She’s asleep on the bed next to me, and all I can do is stare at her, hating myself for who I am. How have I done this to her again? When I walked back into her life and she agreed to help me, I swore to myself that I would never let myself hurt her. I refused to fall in love with her and I refused to let her fall in love with me. But somehow, it’s happened, and now I’m powerless to stop those feelings. I knew this would happen. I could see this coming from a mile away, and I did nothing to stop it. I disgust myself.

I can’t be around her right now. I unwrap her arm from around my neck. She stirs, but rolls over, settling back into the mattress. I ease myself off the bed and frown. I’ve not only let her down, I’ve let myself down. All my vows, all those promises to God, I’ve broken. Just like everything else in my life. I sneak out of the bedroom, easing the door closed on the way out. I check in on Anna on my way past her room. She’s sound asleep.

I walk down to the living room and pour myself a drink. It’s something I don’t do very often, but tonight I feel like I need it. The recovering alcoholic in me knows how easy it would be to fall back into that same trap. But I won’t let that happen. I’ve ruined my life so many times. I won’t do it again.
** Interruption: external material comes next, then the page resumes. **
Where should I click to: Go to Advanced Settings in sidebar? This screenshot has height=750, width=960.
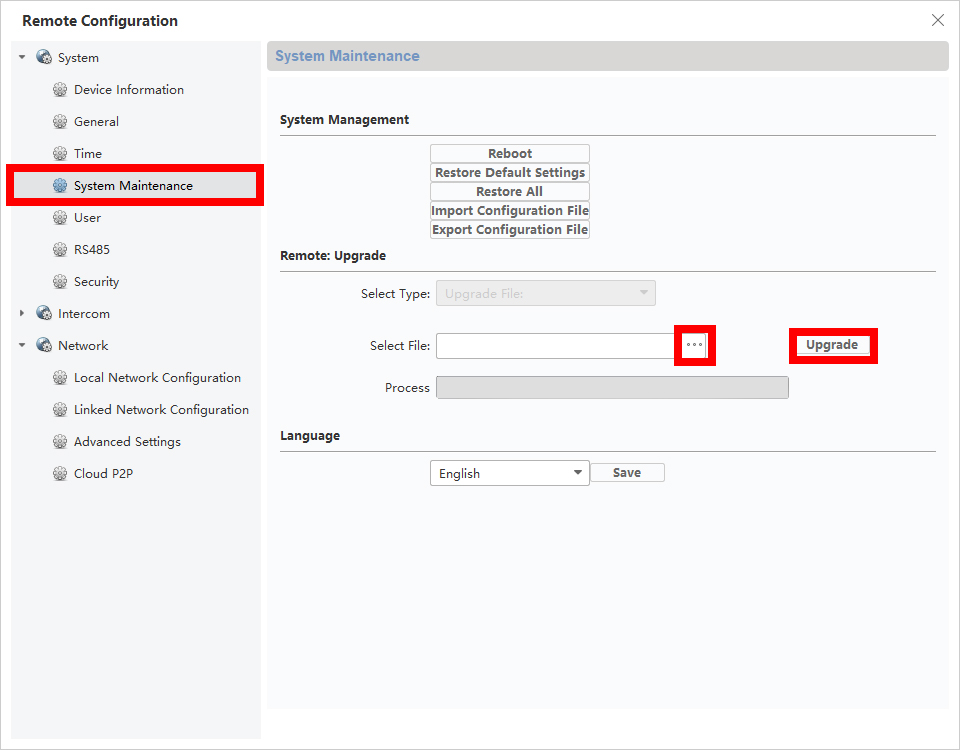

One sip and I stop myself, ashamed of how I’m handling this. I grab my keys and go outside to my car, determined to clear my head.

 

After driving around for what feels like hours, I end up here. It’s late. After midnight, and the stillness of the night is almost peaceful. I stare up at the pitched roof of the church, barely able to breathe. The guilt is unbearable. I don’t even feel like I deserve to be here, but I have nowhere else I can go.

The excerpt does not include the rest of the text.